Requirements
Reproduce word for word the section of the pop11 dictionary post below from "If it's easy" to "appropriate realistic benchmark?".

Passage shown
____________________
On Thu, 18 Dec 2003 00:13:48 +0000 (UTC), A.Sloman@cs.bham.ac.uk
wrote:
>That reminds me: I have been thinking of increasing the size of the
>pop11 dictionary. Currently it is 1023, and when poplog has compiled
>quite a lot of code, many of the hash buckets in the dictionary have
>more than 10 items and some over 20, which would slow down consword.
>
>You can check this by looking at the output of dic_distrib(); which
>prints out bucket sizes.
Groan! Why oh why doesn't it leave them on the stack, so that
[% dic_distrib() %]
would give a list that could be analysed?
>Since memory is now so plentiful and cheap, I was thinking it should be
>increased to at least 5 times its size, maybe 5119 (a prime number).
>
>Any comments?
If it's easy to do (change one constant?) it would be interesting to
see some before-and-after benchmarks. Presumably compiling a large
library would be an appropriate realistic benchmark?
Reading a file of natural language text as words would be a good
non-realistic benchmark (although you need to do that to construct
a concordance).
Incidentally, the best size for a hash table is about 20% bigger
(give or take a huge margin) than the number of entries. Then most
buckets are empty or have only one entry. So if 5 times is big
enough, maybe the hash function could be improved? IIRC, it was
very simple: some combination of first, second and last character
with the length of the word, or was that long ago and far away?
If it is still based on something that simple, then "ved_foo_x"
and "ved_baz_x" would hash to the same bucket ... since quite
a lot of words begin "ved" or "sys" and have the same length, it
would mean the hash was essentially just on the last character,
and increasing the hash table size would not help as much as
you'd think.
I need to reboot into Linux to look at the source files ...
Eyeballing dic_distrib() in Windows Poplog I can't tell if
there are too many big numbers: how to know? (The numbers ought
to be in a Poisson distribution I think. Help! Any statisticians
here?)
Jonathan
--
Use jlc at address, not spam.
|
____________________
Dataset excerpt

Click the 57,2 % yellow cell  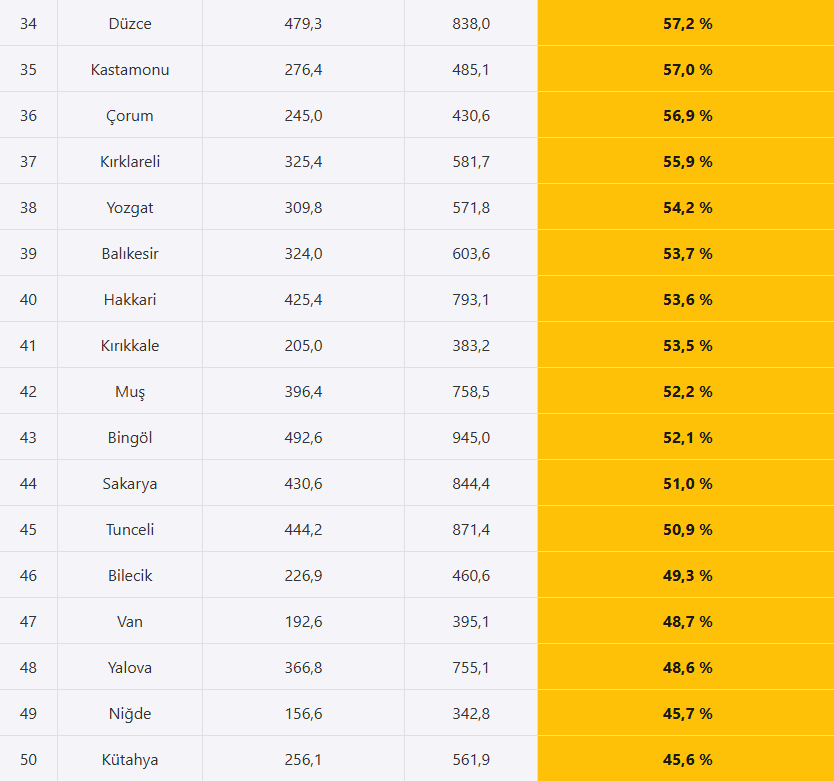point(686,23)
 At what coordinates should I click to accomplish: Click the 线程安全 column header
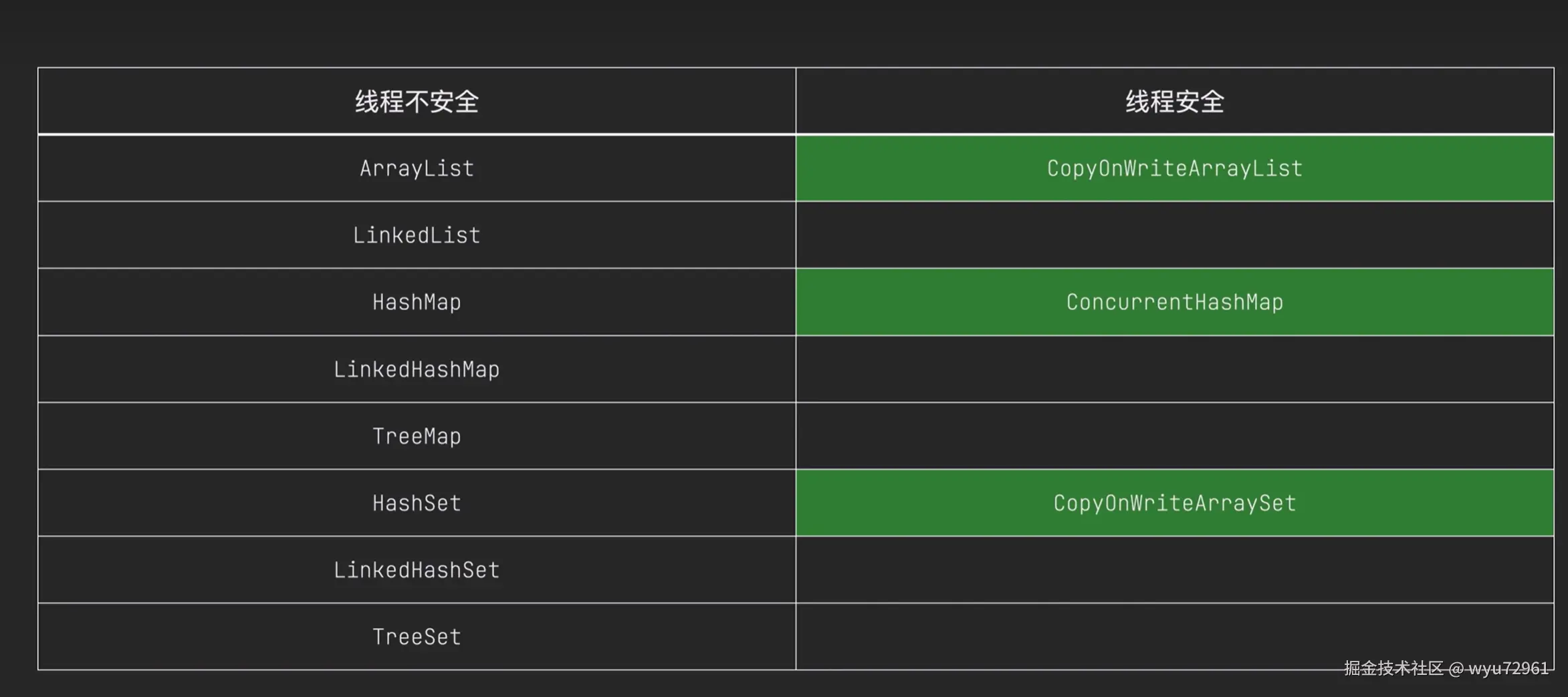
____________________
Problem solution
If it's easy to do (change one constant?) it would be interesting to
see some before-and-after benchmarks. Presumably compiling a large
library would be an appropriate realistic benchmark?